(Saved data entries)
* * * * * * * * *

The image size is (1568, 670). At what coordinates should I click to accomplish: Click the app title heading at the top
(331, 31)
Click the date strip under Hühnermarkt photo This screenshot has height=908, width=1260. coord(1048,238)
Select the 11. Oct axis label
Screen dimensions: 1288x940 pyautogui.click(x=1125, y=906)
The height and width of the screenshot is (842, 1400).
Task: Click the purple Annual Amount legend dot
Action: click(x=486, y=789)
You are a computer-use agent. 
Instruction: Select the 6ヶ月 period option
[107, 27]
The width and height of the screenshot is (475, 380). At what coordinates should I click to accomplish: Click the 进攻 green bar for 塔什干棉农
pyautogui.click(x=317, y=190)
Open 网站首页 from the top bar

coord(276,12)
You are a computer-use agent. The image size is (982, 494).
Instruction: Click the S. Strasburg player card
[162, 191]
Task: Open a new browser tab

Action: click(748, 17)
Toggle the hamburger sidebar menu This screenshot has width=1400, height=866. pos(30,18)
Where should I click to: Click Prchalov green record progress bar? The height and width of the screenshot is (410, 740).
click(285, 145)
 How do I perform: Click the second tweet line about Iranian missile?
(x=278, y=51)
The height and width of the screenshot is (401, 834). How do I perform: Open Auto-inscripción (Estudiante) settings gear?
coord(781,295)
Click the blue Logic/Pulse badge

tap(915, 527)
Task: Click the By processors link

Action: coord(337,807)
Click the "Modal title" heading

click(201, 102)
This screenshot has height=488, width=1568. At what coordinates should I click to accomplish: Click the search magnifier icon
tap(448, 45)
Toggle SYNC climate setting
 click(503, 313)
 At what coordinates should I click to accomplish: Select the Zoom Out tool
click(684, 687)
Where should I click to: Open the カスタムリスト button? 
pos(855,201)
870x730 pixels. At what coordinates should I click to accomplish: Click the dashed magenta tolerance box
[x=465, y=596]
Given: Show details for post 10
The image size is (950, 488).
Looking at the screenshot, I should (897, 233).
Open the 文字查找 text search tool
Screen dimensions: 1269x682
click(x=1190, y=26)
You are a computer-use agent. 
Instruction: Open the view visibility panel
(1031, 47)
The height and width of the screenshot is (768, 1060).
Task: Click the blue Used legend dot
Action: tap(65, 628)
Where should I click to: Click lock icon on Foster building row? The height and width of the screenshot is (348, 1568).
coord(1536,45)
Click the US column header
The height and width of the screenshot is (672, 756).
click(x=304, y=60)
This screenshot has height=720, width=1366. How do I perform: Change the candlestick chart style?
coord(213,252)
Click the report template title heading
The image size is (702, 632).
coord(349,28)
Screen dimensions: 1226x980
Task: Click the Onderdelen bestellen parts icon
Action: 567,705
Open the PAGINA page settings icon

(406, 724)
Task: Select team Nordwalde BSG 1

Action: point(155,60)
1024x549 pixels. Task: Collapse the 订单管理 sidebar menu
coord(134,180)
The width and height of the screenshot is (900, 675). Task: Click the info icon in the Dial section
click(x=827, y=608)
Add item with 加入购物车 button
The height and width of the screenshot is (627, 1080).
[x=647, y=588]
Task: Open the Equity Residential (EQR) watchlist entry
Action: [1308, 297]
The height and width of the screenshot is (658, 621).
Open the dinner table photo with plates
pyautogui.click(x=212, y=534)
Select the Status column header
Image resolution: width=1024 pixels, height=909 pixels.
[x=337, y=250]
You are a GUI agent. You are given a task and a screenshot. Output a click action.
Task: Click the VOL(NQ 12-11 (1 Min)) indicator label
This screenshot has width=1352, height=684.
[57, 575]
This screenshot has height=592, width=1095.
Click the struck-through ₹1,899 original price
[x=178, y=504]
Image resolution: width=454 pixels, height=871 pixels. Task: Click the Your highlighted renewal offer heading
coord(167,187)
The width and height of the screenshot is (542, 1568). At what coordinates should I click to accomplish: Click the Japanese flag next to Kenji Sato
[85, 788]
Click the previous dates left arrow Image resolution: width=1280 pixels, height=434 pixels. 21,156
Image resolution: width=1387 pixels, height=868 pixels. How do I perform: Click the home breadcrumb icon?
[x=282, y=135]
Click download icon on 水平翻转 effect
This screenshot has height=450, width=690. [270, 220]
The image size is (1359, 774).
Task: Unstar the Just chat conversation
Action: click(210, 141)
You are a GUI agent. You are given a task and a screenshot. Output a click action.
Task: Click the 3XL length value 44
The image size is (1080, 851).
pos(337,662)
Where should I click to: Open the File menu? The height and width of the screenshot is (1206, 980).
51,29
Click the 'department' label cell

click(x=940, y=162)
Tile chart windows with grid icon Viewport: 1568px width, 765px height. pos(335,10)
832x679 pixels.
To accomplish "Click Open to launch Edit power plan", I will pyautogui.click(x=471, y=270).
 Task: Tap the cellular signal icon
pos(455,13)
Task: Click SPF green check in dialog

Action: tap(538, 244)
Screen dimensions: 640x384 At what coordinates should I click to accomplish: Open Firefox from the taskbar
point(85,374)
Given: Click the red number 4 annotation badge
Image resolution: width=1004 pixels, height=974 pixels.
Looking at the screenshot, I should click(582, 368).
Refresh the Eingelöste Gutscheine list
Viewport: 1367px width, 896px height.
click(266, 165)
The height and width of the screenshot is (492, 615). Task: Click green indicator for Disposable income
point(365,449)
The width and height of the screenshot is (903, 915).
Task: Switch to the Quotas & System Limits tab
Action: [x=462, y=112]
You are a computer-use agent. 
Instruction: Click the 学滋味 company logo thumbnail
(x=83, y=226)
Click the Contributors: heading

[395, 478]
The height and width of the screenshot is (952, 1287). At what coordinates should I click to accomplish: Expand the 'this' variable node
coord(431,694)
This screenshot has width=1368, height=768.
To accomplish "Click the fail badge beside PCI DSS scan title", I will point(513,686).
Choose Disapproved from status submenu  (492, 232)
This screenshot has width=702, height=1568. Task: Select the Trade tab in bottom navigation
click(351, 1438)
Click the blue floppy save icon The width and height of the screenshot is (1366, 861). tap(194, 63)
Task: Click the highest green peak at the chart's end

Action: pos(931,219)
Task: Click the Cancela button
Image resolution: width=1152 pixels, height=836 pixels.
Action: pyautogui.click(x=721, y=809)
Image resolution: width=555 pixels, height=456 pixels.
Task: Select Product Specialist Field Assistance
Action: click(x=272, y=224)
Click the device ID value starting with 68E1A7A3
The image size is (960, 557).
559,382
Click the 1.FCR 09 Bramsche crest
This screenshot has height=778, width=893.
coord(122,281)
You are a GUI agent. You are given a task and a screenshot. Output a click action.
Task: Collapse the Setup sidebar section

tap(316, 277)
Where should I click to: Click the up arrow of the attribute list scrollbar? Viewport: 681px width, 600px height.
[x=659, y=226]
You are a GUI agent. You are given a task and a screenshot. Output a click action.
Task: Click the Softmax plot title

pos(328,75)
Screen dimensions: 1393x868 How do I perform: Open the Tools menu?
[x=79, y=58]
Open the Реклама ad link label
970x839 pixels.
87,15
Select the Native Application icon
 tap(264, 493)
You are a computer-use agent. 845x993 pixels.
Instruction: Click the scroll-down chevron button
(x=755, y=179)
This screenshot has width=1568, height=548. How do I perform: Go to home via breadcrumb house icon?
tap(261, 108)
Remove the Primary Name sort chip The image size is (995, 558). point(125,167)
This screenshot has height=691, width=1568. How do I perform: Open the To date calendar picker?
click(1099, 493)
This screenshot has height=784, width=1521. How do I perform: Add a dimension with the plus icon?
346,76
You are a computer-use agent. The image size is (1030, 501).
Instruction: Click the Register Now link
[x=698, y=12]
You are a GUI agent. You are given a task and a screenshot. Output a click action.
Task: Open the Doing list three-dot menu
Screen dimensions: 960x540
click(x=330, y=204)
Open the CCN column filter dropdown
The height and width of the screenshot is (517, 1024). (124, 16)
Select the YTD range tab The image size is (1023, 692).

* * * * * * * * *

What needs to be done:
Would you transcribe the records above exactly, leaving nothing out?

Written reply:
The image size is (1568, 670). At what coordinates should I click to accomplish: Click the app title heading at the top
(331, 31)
Click the date strip under Hühnermarkt photo This screenshot has height=908, width=1260. coord(1048,238)
Select the 11. Oct axis label
Screen dimensions: 1288x940 pyautogui.click(x=1125, y=906)
The height and width of the screenshot is (842, 1400).
Task: Click the purple Annual Amount legend dot
Action: click(x=486, y=789)
You are a computer-use agent. 
Instruction: Select the 6ヶ月 period option
[107, 27]
The width and height of the screenshot is (475, 380). At what coordinates should I click to accomplish: Click the 进攻 green bar for 塔什干棉农
pyautogui.click(x=317, y=190)
Open 网站首页 from the top bar

coord(276,12)
You are a computer-use agent. The image size is (982, 494).
Instruction: Click the S. Strasburg player card
[162, 191]
Task: Open a new browser tab

Action: click(748, 17)
Toggle the hamburger sidebar menu This screenshot has width=1400, height=866. pos(30,18)
Where should I click to: Click Prchalov green record progress bar? The height and width of the screenshot is (410, 740).
click(285, 145)
 How do I perform: Click the second tweet line about Iranian missile?
(x=278, y=51)
The height and width of the screenshot is (401, 834). How do I perform: Open Auto-inscripción (Estudiante) settings gear?
coord(781,295)
Click the blue Logic/Pulse badge

tap(915, 527)
Task: Click the By processors link

Action: coord(337,807)
Click the "Modal title" heading

click(201, 102)
This screenshot has height=488, width=1568. At what coordinates should I click to accomplish: Click the search magnifier icon
tap(448, 45)
Toggle SYNC climate setting
 click(503, 313)
 At what coordinates should I click to accomplish: Select the Zoom Out tool
click(684, 687)
Where should I click to: Open the カスタムリスト button? 
pos(855,201)
870x730 pixels. At what coordinates should I click to accomplish: Click the dashed magenta tolerance box
[x=465, y=596]
Given: Show details for post 10
The image size is (950, 488).
Looking at the screenshot, I should (897, 233).
Open the 文字查找 text search tool
Screen dimensions: 1269x682
click(x=1190, y=26)
You are a computer-use agent. 
Instruction: Open the view visibility panel
(1031, 47)
The height and width of the screenshot is (768, 1060).
Task: Click the blue Used legend dot
Action: tap(65, 628)
Where should I click to: Click lock icon on Foster building row? The height and width of the screenshot is (348, 1568).
coord(1536,45)
Click the US column header
The height and width of the screenshot is (672, 756).
click(x=304, y=60)
This screenshot has height=720, width=1366. How do I perform: Change the candlestick chart style?
coord(213,252)
Click the report template title heading
The image size is (702, 632).
coord(349,28)
Screen dimensions: 1226x980
Task: Click the Onderdelen bestellen parts icon
Action: 567,705
Open the PAGINA page settings icon

(406, 724)
Task: Select team Nordwalde BSG 1

Action: point(155,60)
1024x549 pixels. Task: Collapse the 订单管理 sidebar menu
coord(134,180)
The width and height of the screenshot is (900, 675). Task: Click the info icon in the Dial section
click(x=827, y=608)
Add item with 加入购物车 button
The height and width of the screenshot is (627, 1080).
[x=647, y=588]
Task: Open the Equity Residential (EQR) watchlist entry
Action: [1308, 297]
The height and width of the screenshot is (658, 621).
Open the dinner table photo with plates
pyautogui.click(x=212, y=534)
Select the Status column header
Image resolution: width=1024 pixels, height=909 pixels.
[x=337, y=250]
You are a GUI agent. You are given a task and a screenshot. Output a click action.
Task: Click the VOL(NQ 12-11 (1 Min)) indicator label
This screenshot has width=1352, height=684.
[57, 575]
This screenshot has height=592, width=1095.
Click the struck-through ₹1,899 original price
[x=178, y=504]
Image resolution: width=454 pixels, height=871 pixels. Task: Click the Your highlighted renewal offer heading
coord(167,187)
The width and height of the screenshot is (542, 1568). At what coordinates should I click to accomplish: Click the Japanese flag next to Kenji Sato
[85, 788]
Click the previous dates left arrow Image resolution: width=1280 pixels, height=434 pixels. 21,156
Image resolution: width=1387 pixels, height=868 pixels. How do I perform: Click the home breadcrumb icon?
[x=282, y=135]
Click download icon on 水平翻转 effect
This screenshot has height=450, width=690. [270, 220]
The image size is (1359, 774).
Task: Unstar the Just chat conversation
Action: click(210, 141)
You are a GUI agent. You are given a task and a screenshot. Output a click action.
Task: Click the 3XL length value 44
The image size is (1080, 851).
pos(337,662)
Where should I click to: Open the File menu? The height and width of the screenshot is (1206, 980).
51,29
Click the 'department' label cell

click(x=940, y=162)
Tile chart windows with grid icon Viewport: 1568px width, 765px height. pos(335,10)
832x679 pixels.
To accomplish "Click Open to launch Edit power plan", I will pyautogui.click(x=471, y=270).
 Task: Tap the cellular signal icon
pos(455,13)
Task: Click SPF green check in dialog

Action: tap(538, 244)
Screen dimensions: 640x384 At what coordinates should I click to accomplish: Open Firefox from the taskbar
point(85,374)
Given: Click the red number 4 annotation badge
Image resolution: width=1004 pixels, height=974 pixels.
Looking at the screenshot, I should click(582, 368).
Refresh the Eingelöste Gutscheine list
Viewport: 1367px width, 896px height.
click(266, 165)
The height and width of the screenshot is (492, 615). Task: Click green indicator for Disposable income
point(365,449)
The width and height of the screenshot is (903, 915).
Task: Switch to the Quotas & System Limits tab
Action: [x=462, y=112]
You are a computer-use agent. 
Instruction: Click the 学滋味 company logo thumbnail
(x=83, y=226)
Click the Contributors: heading

[395, 478]
The height and width of the screenshot is (952, 1287). At what coordinates should I click to accomplish: Expand the 'this' variable node
coord(431,694)
This screenshot has width=1368, height=768.
To accomplish "Click the fail badge beside PCI DSS scan title", I will point(513,686).
Choose Disapproved from status submenu  (492, 232)
This screenshot has width=702, height=1568. Task: Select the Trade tab in bottom navigation
click(351, 1438)
Click the blue floppy save icon The width and height of the screenshot is (1366, 861). tap(194, 63)
Task: Click the highest green peak at the chart's end

Action: pos(931,219)
Task: Click the Cancela button
Image resolution: width=1152 pixels, height=836 pixels.
Action: pyautogui.click(x=721, y=809)
Image resolution: width=555 pixels, height=456 pixels.
Task: Select Product Specialist Field Assistance
Action: click(x=272, y=224)
Click the device ID value starting with 68E1A7A3
The image size is (960, 557).
559,382
Click the 1.FCR 09 Bramsche crest
This screenshot has height=778, width=893.
coord(122,281)
You are a GUI agent. You are given a task and a screenshot. Output a click action.
Task: Collapse the Setup sidebar section

tap(316, 277)
Where should I click to: Click the up arrow of the attribute list scrollbar? Viewport: 681px width, 600px height.
[x=659, y=226]
You are a GUI agent. You are given a task and a screenshot. Output a click action.
Task: Click the Softmax plot title

pos(328,75)
Screen dimensions: 1393x868 How do I perform: Open the Tools menu?
[x=79, y=58]
Open the Реклама ad link label
970x839 pixels.
87,15
Select the Native Application icon
 tap(264, 493)
You are a computer-use agent. 845x993 pixels.
Instruction: Click the scroll-down chevron button
(x=755, y=179)
This screenshot has width=1568, height=548. How do I perform: Go to home via breadcrumb house icon?
tap(261, 108)
Remove the Primary Name sort chip The image size is (995, 558). point(125,167)
This screenshot has height=691, width=1568. How do I perform: Open the To date calendar picker?
click(1099, 493)
This screenshot has height=784, width=1521. How do I perform: Add a dimension with the plus icon?
346,76
You are a computer-use agent. The image size is (1030, 501).
Instruction: Click the Register Now link
[x=698, y=12]
You are a GUI agent. You are given a task and a screenshot. Output a click action.
Task: Open the Doing list three-dot menu
Screen dimensions: 960x540
click(x=330, y=204)
Open the CCN column filter dropdown
The height and width of the screenshot is (517, 1024). (124, 16)
Select the YTD range tab The image size is (1023, 692).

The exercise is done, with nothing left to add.